■ **Task instructions**: Please return all the records exactly, with nothing left out.

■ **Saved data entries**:

......

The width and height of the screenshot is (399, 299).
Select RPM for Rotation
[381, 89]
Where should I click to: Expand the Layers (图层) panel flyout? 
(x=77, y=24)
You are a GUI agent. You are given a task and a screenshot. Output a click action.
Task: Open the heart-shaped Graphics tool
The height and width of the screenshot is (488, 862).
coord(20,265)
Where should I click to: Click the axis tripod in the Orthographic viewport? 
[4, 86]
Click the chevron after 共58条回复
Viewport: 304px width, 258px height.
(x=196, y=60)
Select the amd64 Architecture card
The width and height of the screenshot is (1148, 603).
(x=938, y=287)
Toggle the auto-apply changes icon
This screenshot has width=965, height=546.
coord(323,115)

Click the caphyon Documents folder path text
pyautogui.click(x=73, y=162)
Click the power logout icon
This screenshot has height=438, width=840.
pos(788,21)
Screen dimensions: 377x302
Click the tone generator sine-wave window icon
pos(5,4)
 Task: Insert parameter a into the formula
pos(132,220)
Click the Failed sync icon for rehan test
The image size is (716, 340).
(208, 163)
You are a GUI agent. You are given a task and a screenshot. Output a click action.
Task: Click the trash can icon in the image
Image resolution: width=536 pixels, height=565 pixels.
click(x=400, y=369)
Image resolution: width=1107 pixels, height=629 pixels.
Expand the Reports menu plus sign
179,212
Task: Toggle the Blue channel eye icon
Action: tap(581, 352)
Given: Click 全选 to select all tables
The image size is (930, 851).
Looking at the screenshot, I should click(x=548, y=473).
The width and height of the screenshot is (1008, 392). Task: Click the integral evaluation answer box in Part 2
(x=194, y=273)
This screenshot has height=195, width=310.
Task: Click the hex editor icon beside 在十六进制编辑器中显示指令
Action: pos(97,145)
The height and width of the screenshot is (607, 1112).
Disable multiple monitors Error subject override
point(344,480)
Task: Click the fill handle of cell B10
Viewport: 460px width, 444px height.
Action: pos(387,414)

......

■ **Output of the exercise**:
The width and height of the screenshot is (399, 299).
Select RPM for Rotation
[381, 89]
Where should I click to: Expand the Layers (图层) panel flyout? 
(x=77, y=24)
You are a GUI agent. You are given a task and a screenshot. Output a click action.
Task: Open the heart-shaped Graphics tool
The height and width of the screenshot is (488, 862).
coord(20,265)
Where should I click to: Click the axis tripod in the Orthographic viewport? 
[4, 86]
Click the chevron after 共58条回复
Viewport: 304px width, 258px height.
(x=196, y=60)
Select the amd64 Architecture card
The width and height of the screenshot is (1148, 603).
(x=938, y=287)
Toggle the auto-apply changes icon
This screenshot has width=965, height=546.
coord(323,115)

Click the caphyon Documents folder path text
pyautogui.click(x=73, y=162)
Click the power logout icon
This screenshot has height=438, width=840.
pos(788,21)
Screen dimensions: 377x302
Click the tone generator sine-wave window icon
pos(5,4)
 Task: Insert parameter a into the formula
pos(132,220)
Click the Failed sync icon for rehan test
The image size is (716, 340).
(208, 163)
You are a GUI agent. You are given a task and a screenshot. Output a click action.
Task: Click the trash can icon in the image
Image resolution: width=536 pixels, height=565 pixels.
click(x=400, y=369)
Image resolution: width=1107 pixels, height=629 pixels.
Expand the Reports menu plus sign
179,212
Task: Toggle the Blue channel eye icon
Action: tap(581, 352)
Given: Click 全选 to select all tables
The image size is (930, 851).
Looking at the screenshot, I should click(x=548, y=473).
The width and height of the screenshot is (1008, 392). Task: Click the integral evaluation answer box in Part 2
(x=194, y=273)
This screenshot has height=195, width=310.
Task: Click the hex editor icon beside 在十六进制编辑器中显示指令
Action: pos(97,145)
The height and width of the screenshot is (607, 1112).
Disable multiple monitors Error subject override
point(344,480)
Task: Click the fill handle of cell B10
Viewport: 460px width, 444px height.
Action: pos(387,414)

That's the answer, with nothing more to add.